Exercise data
+ + +
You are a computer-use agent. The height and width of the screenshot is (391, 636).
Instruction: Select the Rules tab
+ + +
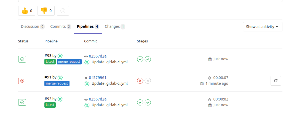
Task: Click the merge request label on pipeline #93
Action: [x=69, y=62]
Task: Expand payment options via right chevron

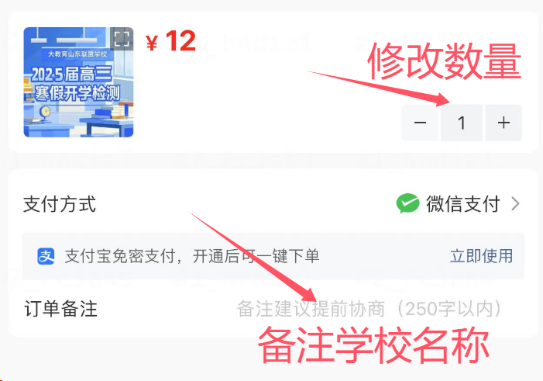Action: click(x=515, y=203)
+ + +
Exercise goal
Given the records above, restate word for word only the lines starting at the one with "You are a computer-use" and ending at the one with "Instruction: Select the Rules tab".

Answer section
You are a computer-use agent. The height and width of the screenshot is (391, 636).
Instruction: Select the Rules tab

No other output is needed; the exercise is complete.